◆ **PROMPT**
Please transcribe exactly the lines from the one containing "The width and height of the screenshot is (1200, 675)." through the end of the records below, both included, and nothing else.

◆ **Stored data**
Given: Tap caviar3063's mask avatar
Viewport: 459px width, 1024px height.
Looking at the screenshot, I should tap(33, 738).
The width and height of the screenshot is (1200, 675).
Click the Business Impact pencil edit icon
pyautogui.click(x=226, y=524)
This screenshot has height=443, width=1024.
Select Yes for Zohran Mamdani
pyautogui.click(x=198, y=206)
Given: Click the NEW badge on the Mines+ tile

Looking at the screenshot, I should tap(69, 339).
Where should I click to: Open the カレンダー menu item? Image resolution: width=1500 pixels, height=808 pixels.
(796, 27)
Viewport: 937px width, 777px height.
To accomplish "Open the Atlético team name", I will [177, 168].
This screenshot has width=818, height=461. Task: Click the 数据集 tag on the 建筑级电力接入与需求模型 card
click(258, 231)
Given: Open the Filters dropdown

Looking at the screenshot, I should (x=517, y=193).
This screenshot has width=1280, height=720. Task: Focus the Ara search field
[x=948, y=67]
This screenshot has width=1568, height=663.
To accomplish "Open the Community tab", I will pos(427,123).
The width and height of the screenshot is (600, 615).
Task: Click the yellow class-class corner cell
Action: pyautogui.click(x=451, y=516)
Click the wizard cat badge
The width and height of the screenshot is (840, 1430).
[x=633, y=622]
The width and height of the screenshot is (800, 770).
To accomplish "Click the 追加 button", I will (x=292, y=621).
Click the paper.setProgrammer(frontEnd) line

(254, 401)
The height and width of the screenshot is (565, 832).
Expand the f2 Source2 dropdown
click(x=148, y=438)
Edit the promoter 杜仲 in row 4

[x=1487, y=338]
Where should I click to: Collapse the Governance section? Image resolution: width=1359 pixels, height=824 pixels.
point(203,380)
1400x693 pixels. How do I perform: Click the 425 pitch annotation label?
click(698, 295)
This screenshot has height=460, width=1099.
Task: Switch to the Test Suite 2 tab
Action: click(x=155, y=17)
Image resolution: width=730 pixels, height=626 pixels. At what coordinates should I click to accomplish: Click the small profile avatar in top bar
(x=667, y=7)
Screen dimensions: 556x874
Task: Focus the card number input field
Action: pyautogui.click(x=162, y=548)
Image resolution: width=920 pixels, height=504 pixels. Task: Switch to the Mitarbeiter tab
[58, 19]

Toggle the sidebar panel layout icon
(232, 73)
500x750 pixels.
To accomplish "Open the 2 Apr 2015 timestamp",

◆ **OUTPUT BELOW**
The width and height of the screenshot is (1200, 675).
Click the Business Impact pencil edit icon
pyautogui.click(x=226, y=524)
This screenshot has height=443, width=1024.
Select Yes for Zohran Mamdani
pyautogui.click(x=198, y=206)
Given: Click the NEW badge on the Mines+ tile

Looking at the screenshot, I should tap(69, 339).
Where should I click to: Open the カレンダー menu item? Image resolution: width=1500 pixels, height=808 pixels.
(796, 27)
Viewport: 937px width, 777px height.
To accomplish "Open the Atlético team name", I will [177, 168].
This screenshot has width=818, height=461. Task: Click the 数据集 tag on the 建筑级电力接入与需求模型 card
click(258, 231)
Given: Open the Filters dropdown

Looking at the screenshot, I should (x=517, y=193).
This screenshot has width=1280, height=720. Task: Focus the Ara search field
[x=948, y=67]
This screenshot has width=1568, height=663.
To accomplish "Open the Community tab", I will pos(427,123).
The width and height of the screenshot is (600, 615).
Task: Click the yellow class-class corner cell
Action: pyautogui.click(x=451, y=516)
Click the wizard cat badge
The width and height of the screenshot is (840, 1430).
[x=633, y=622]
The width and height of the screenshot is (800, 770).
To accomplish "Click the 追加 button", I will (x=292, y=621).
Click the paper.setProgrammer(frontEnd) line

(254, 401)
The height and width of the screenshot is (565, 832).
Expand the f2 Source2 dropdown
click(x=148, y=438)
Edit the promoter 杜仲 in row 4

[x=1487, y=338]
Where should I click to: Collapse the Governance section? Image resolution: width=1359 pixels, height=824 pixels.
point(203,380)
1400x693 pixels. How do I perform: Click the 425 pitch annotation label?
click(698, 295)
This screenshot has height=460, width=1099.
Task: Switch to the Test Suite 2 tab
Action: click(x=155, y=17)
Image resolution: width=730 pixels, height=626 pixels. At what coordinates should I click to accomplish: Click the small profile avatar in top bar
(x=667, y=7)
Screen dimensions: 556x874
Task: Focus the card number input field
Action: pyautogui.click(x=162, y=548)
Image resolution: width=920 pixels, height=504 pixels. Task: Switch to the Mitarbeiter tab
[58, 19]

Toggle the sidebar panel layout icon
(232, 73)
500x750 pixels.
To accomplish "Open the 2 Apr 2015 timestamp",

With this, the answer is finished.